Bayes Spaces, An overview

Bayes Hilbert spaces \(B^2(P)\) describe a Hilbert space structure
on a set of mutally continues probability measures, improper priors
and likelihoods with origin \(P\).

The talk will give an overview of Bayes Spaces and their relation to
various concepts of mathematical statistics. Several deep results of
statistics and information theory become obvious and geometrically
intuitive corrolaries, when viewed in the light of this vector space
structure.

The name comes from the fact that vector addition in this space is
given by Bayes theorem. A distribution family is an exponential
family if and only if its a finite dimensional subspaces of a Bayes
Space.

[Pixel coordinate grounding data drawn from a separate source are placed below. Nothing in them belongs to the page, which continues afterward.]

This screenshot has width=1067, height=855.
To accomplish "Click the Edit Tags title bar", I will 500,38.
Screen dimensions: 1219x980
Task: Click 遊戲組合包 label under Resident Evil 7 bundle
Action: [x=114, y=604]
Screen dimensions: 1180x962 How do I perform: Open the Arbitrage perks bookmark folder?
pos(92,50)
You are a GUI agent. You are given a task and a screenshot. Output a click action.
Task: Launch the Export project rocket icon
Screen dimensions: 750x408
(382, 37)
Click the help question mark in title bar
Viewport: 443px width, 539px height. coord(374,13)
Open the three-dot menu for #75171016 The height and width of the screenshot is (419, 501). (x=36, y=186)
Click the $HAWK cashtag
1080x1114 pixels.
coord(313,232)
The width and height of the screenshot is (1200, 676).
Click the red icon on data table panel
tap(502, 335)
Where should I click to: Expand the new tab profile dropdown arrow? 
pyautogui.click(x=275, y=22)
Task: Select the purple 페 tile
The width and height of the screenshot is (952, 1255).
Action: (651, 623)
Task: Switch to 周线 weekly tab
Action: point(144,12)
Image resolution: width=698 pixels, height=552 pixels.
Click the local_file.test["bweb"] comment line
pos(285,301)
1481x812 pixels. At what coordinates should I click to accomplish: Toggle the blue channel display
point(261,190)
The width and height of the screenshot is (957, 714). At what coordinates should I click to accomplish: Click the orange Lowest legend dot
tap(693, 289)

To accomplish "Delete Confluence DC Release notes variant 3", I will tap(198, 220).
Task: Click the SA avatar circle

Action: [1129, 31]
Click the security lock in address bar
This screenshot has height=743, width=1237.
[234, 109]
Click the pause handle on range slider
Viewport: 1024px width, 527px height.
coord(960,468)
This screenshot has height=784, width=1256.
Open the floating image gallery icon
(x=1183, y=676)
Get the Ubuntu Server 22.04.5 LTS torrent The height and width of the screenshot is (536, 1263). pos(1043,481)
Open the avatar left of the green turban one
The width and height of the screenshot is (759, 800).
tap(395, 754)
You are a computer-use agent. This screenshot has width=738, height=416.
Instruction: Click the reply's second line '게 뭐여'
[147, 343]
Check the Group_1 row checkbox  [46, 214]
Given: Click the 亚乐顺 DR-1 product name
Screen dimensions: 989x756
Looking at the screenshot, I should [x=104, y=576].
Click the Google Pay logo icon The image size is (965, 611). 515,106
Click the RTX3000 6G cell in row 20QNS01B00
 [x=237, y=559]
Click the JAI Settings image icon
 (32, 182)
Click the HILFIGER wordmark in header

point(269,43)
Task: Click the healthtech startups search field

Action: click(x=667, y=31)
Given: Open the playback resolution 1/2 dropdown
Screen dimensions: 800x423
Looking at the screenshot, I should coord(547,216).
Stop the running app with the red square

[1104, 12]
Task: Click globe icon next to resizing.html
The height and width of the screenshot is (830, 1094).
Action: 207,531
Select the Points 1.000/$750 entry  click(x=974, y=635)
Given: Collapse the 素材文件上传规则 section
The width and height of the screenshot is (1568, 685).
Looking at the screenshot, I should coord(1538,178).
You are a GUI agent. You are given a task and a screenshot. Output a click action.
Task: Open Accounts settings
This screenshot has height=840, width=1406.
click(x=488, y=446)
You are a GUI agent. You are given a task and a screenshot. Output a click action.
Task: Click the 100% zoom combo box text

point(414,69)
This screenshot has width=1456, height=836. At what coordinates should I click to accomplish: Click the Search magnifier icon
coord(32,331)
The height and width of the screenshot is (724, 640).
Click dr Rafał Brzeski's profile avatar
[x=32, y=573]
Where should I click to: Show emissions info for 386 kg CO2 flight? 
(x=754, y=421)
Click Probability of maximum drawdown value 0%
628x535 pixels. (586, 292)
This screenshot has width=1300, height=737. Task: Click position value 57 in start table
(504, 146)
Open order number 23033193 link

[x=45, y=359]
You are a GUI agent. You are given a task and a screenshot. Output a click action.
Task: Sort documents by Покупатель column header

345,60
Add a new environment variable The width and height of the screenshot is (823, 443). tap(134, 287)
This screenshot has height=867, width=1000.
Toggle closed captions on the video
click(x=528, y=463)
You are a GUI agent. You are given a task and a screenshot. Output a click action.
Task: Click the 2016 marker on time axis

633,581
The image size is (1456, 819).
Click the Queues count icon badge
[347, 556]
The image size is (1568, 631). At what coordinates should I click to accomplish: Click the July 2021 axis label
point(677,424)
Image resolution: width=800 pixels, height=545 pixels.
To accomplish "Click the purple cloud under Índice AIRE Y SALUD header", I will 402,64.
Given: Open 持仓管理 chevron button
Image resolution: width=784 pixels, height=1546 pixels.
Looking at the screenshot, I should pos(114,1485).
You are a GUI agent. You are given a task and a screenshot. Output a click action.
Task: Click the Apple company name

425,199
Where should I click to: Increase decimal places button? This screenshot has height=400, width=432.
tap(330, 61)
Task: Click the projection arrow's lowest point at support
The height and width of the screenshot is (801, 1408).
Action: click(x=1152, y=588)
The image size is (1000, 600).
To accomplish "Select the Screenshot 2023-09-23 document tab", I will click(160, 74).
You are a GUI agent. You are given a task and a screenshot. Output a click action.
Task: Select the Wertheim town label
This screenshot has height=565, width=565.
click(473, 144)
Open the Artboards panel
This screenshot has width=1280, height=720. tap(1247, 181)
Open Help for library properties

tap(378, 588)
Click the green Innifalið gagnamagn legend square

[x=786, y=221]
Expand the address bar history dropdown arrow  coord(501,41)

In case of regular exponential families its a Bayes Hilbert
Space. The geometry of the space is closely related to Fisher
information. There is a cannocial isometric mapping to \(L^2_0(P)\)
called centered log ratio transform, proving score functions. The
\(P\)-a.s. constant ratio of this centred log ratio transform to the
log density is Kulback Leibler Divergence. The Basis vectors of
conjugated priors can be directly interpreted in terms of
information and the basis of the original family. I.e. we explicitly
give the conjugated prior for every exponential family.

In a multivariate setting, we can identify conditional distributions
with qotient spaces, and provide a straight forward decomposition
into a sum of products of marginal spaces closely related to the
Hammersley Clifford Theorem, Graphical models and generalizing
log-linear models to continues distributions.